Figure 20: Speed Droop



Since the generators are all synchronized, a change in the system frequency will result in a proportional change in shaft speed of each machine. The action of the function is to automatically increase or decrease power to the prime mover of the generator in proportion to a change in speed.

For example, if speed is increasing, it is because there is excess power being supplied to the grid. The speed droop controller senses the change and acts to reduce power to the prime mover in proportion to the change in speed. If speed is decreasing, it is because there is insufficient power being supplied to the grid. The speed droop controller senses the change and acts to increase power to the prime mover in proportion to the change in speed. The relationship between a change in speed and a change in power to the prime mover is normally an adjustable feature. The chart illustrates a typical speed droop characteristic curve showing a 5% regulation ratio.

When the power being supplied to the grid has been adjusted such that it is again in equilibrium with the consumption of power, then the system frequency will stabilize and the machine speed will be constant. The speed droop controllers will hold the supply steady at that level.

Although the system will be stable, it will not longer be operating at 60 Hz. To return the system to normal operating frequency, the dispatcher will be required to adjust the units in his spinning reserve to compensate for the overall load change.

Reactive Load Sharing

In order for the grid to be stable, the VAR load of the grid must be met with VAR supply from the network of parallel generators. The system must have a balance of inductance and capacitance to achieve this condition.

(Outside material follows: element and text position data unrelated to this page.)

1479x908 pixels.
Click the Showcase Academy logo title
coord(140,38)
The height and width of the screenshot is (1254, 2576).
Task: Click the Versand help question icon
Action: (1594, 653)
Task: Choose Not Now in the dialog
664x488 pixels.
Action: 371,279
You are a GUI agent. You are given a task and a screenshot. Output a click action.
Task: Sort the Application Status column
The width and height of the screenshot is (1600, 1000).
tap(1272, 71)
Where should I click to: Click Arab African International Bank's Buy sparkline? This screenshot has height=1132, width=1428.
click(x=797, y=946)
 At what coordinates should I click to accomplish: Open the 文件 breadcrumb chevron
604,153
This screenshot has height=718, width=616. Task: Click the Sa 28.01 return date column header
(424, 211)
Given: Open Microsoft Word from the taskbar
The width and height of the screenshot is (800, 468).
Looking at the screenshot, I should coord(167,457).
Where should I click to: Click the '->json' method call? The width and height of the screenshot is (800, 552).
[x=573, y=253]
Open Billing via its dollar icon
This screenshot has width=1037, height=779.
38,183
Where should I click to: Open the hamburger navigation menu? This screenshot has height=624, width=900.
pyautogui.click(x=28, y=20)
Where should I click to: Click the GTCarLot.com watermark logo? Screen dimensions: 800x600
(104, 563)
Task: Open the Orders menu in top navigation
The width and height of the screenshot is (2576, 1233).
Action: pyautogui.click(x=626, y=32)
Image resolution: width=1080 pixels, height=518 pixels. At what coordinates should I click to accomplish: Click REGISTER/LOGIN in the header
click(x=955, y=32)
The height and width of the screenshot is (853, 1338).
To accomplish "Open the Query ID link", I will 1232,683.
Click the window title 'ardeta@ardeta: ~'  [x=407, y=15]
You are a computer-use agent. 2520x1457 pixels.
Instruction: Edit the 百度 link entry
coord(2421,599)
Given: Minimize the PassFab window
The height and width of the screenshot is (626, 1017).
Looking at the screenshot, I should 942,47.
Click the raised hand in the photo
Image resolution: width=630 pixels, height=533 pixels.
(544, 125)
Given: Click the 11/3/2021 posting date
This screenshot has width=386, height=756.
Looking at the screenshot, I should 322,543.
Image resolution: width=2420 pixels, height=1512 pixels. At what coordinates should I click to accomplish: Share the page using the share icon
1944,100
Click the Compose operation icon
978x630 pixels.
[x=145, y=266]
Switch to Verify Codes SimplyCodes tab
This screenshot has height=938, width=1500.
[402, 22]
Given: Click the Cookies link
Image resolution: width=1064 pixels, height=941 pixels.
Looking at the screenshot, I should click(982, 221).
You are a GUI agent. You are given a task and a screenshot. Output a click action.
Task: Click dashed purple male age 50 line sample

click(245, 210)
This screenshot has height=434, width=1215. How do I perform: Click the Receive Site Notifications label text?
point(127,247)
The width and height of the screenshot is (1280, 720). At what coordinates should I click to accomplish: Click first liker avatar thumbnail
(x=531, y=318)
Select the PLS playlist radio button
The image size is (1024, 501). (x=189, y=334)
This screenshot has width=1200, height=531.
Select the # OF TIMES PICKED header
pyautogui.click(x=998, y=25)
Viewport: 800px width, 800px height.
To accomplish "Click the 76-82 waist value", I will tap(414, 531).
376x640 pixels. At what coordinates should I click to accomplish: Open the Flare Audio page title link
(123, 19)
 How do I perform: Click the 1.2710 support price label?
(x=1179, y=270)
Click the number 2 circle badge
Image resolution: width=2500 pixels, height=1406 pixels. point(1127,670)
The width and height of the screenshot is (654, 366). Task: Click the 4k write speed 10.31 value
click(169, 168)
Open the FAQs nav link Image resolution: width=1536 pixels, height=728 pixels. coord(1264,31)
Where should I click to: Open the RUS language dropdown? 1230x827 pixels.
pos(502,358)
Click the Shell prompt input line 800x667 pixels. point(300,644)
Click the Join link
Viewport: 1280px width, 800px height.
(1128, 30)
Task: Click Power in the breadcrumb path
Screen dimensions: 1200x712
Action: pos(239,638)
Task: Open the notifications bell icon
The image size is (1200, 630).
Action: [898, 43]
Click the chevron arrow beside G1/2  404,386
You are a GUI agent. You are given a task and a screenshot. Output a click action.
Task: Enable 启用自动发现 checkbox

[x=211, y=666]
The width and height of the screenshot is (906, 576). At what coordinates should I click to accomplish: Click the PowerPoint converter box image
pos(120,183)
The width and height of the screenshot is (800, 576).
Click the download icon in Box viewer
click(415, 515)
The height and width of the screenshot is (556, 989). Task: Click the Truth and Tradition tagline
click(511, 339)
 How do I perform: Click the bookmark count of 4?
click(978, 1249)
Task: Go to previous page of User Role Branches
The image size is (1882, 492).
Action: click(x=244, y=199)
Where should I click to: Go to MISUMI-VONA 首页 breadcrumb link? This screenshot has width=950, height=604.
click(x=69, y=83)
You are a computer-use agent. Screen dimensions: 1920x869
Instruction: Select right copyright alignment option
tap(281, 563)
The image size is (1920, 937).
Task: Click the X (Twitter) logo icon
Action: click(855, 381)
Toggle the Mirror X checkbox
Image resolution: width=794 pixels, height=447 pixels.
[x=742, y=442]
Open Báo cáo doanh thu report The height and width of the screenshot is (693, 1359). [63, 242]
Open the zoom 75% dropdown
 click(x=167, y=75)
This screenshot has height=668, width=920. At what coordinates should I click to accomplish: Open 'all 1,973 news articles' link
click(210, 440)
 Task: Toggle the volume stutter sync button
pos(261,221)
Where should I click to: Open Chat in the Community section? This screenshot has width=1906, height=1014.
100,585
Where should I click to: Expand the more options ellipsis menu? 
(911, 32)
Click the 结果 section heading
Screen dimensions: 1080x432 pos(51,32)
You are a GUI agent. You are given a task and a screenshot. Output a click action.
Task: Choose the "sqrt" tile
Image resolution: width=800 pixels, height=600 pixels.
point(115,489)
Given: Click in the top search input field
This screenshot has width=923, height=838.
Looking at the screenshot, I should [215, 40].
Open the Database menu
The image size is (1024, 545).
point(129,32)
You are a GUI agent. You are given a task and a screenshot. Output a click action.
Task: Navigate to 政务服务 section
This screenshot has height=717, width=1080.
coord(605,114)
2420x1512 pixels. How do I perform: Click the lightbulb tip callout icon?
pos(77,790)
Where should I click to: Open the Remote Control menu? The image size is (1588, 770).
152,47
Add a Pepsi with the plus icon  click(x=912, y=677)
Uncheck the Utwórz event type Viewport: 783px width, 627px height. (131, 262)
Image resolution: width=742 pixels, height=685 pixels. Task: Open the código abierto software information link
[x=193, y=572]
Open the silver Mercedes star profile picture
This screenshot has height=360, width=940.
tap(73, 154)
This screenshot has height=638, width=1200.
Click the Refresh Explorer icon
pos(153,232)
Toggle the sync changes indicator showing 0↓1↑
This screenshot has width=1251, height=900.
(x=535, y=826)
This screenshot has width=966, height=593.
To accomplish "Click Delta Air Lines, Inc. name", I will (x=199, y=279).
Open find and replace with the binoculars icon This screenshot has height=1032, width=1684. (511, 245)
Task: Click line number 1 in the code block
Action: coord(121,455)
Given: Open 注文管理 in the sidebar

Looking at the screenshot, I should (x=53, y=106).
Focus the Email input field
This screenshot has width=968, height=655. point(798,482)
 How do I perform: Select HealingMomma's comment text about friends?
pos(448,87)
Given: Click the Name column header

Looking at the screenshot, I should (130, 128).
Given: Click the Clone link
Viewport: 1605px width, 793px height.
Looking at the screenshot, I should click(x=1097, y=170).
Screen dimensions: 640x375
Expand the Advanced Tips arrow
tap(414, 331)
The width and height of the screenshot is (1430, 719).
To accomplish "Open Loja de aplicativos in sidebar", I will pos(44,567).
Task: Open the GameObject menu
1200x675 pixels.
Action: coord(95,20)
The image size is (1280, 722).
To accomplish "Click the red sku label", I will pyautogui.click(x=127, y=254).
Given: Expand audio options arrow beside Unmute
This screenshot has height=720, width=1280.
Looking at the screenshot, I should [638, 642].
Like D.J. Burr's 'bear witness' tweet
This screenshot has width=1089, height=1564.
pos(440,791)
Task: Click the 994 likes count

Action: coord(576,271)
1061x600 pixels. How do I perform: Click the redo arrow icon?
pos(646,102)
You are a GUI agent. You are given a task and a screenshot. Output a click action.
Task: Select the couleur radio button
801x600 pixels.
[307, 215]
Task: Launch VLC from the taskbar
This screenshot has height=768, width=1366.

When the grid load conditions are normal, the reactive demands of the load are predominantly inductive, i.e. there are more inductors connected to the grid than capacitors. In order to service the magnetizing current needs of the inductive grid, the generators must behave as capacitors. The network of parallel generators supplements the inherent capacitance of the grid to achieve the balance of inductance and capacitance. In order to exhibit capacitive behavior, a generator must be over-excited. That is, its output voltage must be higher than the local system voltage.

Conversely, under low load conditions, the transmission line capacitance can shift the impedance of the grid to become predominantly capacitive. This requires that the generators behave as inductors. In order to exhibit inductive behavior, a generator must be under-excited. That is, its output voltage must be lower than the local system voltage.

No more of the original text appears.